Molla Mizgin: Kıyamete kadar Kürtlüğün dersini Melayê Cizîrî gibi zatlardan alacağız
Banga Heq Dergisi'nin düzenlendiği Melayê Cizîrî panelinde konuşan Mehmet Beşir Varol Hoca (Molla Mizgin, "Kıyamete kadar Kürtlüğü bu zatların kitaplarından öğreneceğiz. Çünkü bunlar İslam’ın mektebinde yetişmişler. Attıkları temel sağlamdır. Kıyamete kadar Kürtlüğün dersini onlardan alacağız." dedi.

Banga Heq Dergisi, Şırnak'ın Cizre ilçesinde "Aşk ve İrfan Gökleriniz Yıldızı: Melayê Cizîrî" temasıyla bir panel düzenledi.
Yurt içinden ve Irak Kürdistanı ile İran Kürdistanı'ndan birçok kişinin katıldığı paneli, HÜDA PAR Milletvekilleri Şahzade Demir ile Serkan Ramanlı da yakından takip etti.
Kur'an-ı Kerim tilaveti ile başladı panelde Mehmet Beşir Varol Hoca (Molla Mizgin), bir selamlama konuşması gerçekleştirdi.
Melayê Cezerî gibi zatların İslam'ın yıldızı olduğunu belirten Molla Mizgin, "Onlara baktığımızda onlarda iki hususu görüyoruz.
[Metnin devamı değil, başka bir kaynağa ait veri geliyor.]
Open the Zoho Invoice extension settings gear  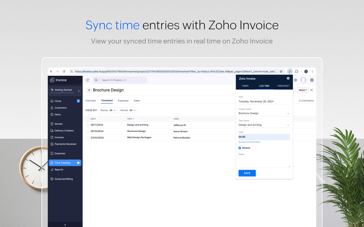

Birincisi Allah’ın bütün insanlık için yarattığı ve Kur’an’ın dili olan Arapça'dır. Bu dil küresel bir dildir. Bu dili öğrenmişler ve korumuşlar. Fakat bu dili öğrendiklerinde kendi kavimlerin dillerini unutmamışlar. Bu memleket 1400 yıldır İslam’ın hakimiyeti altındadır. Bu memleketin halkı Müslümandır. Fakat görüyoruz ki bu halk Kürtçe/Kurmanciyi unutmamışlar." dedi.
Fakat, cumhuriyetin ilanından sonra Kürt diline sahip çıkılmadığını belirten Molla Mizgin, "İngilizce gibi diğer diller başımıza hakim olmuş. Çünkü Avrupalılar işgalcidirler. Bundan dolayı kendi kanun ve nizamlarını bir kavme dayattıklarında o kavmi yok ediyorlar. Onun örf ve adetlerinin tamamını yok ediyorlar. Bir toplumdan en zor söküp atılan şey dil olmasına rağmen, görüyoruz bu memleketin halkı Kürt olmasına rağmen bu memleketin evlatları Kürtçeyi unutmuşlar. Fakat İslam’ın hakimiyeti altında bulunduğu 1400 yıl boyunca Kürtçeyi unutmadıkları gibi Kürtçelerini geliştirdiler. Hatta kıyamete kadar Kürtçe, Türkçe veyahut Farsçayı koruyacak kaide ve kuralların temellerini atmışlar." diye konuştu.
"Kıyamete kadar Kürtlüğün dersini onlardan alacağız"
Molla Mizgin, şöyle konuştu:
"Kıyamete kadar Kürtlüğü bu zatların kitaplarından öğreneceğiz. Çünkü bunlar İslam’ın mektebinde yetişmişler. Attıkları temel sağlamdır. Kıyamete kadar Kürtlüğün dersini onlardan alacağız. Bundan dolayı insanlığın çözümü Allah’ın dinindedir. İslam, Allah’ın dinidir. Sadece bir kavmin dini değildir. Arapların yada başkalarının dini tek değildir. Allah’ın dinidir.
Herkes kendi örfü ile değerlendirilir. Şiirin örfünde mecaz denilen bir husus var. Arapça olsun, Farsça olsun, Türkçe olsun yada başka dilde olsun, şiirin dili böyledir. Şiir mecazdan ibarettir. Eğer şiiri hakikat üzerine bina etmeye çalışırsan ortaya büyük bir garabet çıkar. Peki bunun mecaz mı hakikat mı olduğunu nasıl anlarız. Onun nasıl bir insan olduğuna bakmamız lazım. Eğer Tasavvuf ehli ise ve medresesinde kalan biri ise, zahit, muttaki ve Allah’tan korkan bir zat ise ve onun şiirlerinde kadın ve halhallardan bahsettiğini görürsen bunun mecaz olduğunu anlarsın. Onun hayatı buna bir karinedir. Mecaz ve hakikat, karineler ile tanınır. Bazı şahıslar Kur’an’ı 'antika' bir kitapmış gibi kalkıp sözlükler ile mana vermeye çalışıyorlar. Bu zatların kelamlarını da hakikat olarak anlam vermeye çalışıyorlar. Eğer hakikat üzerine anlam vermeye çalışırsan ortaya büyük bir garabet çıkar."